Three Conservatives Walk Into A Bar
At Claremont’s Crow Bar, Spencer, Nock, and Goldwater trade Socratic questions with Lola—and leave a seven-point plan.
Smoke curled at the threshold of the Crow Bar on Opera House Square as if some backstage machine had misfired. The manager, who had seen his share of theater across the street, merely grinned and held the door. Out of the gray stepped three men in incongruous suits: one with a Victorian beard and a walking stick, one with the stoic face of a mid-century essayist, and one with the grin of a sun-belt senator. He greeted them as if they were regulars who had only been away a century or so, then led them past the worn brick and warm wood to a carved mahogany table surrounded by deep, forgiving chairs.
Herbert Spencer set his hand along the table’s edge, feeling the polish. “How commendably club-like,” he said, voice crisp as folded linen. “The appointments would not dishonor Pall Mall.”

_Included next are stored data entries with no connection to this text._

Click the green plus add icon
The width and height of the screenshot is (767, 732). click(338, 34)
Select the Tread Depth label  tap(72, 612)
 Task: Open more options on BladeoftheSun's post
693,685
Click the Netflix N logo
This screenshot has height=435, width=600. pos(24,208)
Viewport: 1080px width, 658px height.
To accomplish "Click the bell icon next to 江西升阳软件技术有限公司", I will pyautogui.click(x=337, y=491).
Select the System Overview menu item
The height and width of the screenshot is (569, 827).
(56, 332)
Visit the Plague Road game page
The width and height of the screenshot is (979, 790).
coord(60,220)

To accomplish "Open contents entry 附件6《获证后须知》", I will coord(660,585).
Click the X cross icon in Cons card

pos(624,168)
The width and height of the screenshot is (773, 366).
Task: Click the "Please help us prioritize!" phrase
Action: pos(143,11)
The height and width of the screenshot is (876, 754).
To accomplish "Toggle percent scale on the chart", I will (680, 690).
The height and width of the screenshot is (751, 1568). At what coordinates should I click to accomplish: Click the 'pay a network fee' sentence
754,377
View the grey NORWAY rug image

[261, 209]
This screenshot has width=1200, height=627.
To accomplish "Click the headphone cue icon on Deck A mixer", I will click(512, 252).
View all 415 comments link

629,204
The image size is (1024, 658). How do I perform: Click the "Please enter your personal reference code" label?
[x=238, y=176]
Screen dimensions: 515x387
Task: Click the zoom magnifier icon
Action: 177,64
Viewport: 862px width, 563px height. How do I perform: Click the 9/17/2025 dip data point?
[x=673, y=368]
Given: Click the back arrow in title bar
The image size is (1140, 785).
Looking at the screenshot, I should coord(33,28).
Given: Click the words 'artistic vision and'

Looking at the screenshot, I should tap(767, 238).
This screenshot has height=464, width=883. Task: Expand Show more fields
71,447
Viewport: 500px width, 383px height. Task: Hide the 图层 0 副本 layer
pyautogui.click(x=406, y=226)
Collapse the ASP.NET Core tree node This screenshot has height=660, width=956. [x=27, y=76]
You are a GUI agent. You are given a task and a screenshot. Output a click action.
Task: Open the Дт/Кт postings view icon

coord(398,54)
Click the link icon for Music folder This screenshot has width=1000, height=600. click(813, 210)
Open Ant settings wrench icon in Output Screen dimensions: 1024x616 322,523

Albert Jay Nock swept his eyes across the room, attentive to the human weather of after-work conversations. Barry Goldwater tilted his head toward the tall windows as if about to comment on light and air, then thought better of it and sat.
A waitress approached with a practiced balance of menus, water, and a pencil. “I’m Lola,” she said. “Welcome to CrowBar Hardware. Questions before you get settled?”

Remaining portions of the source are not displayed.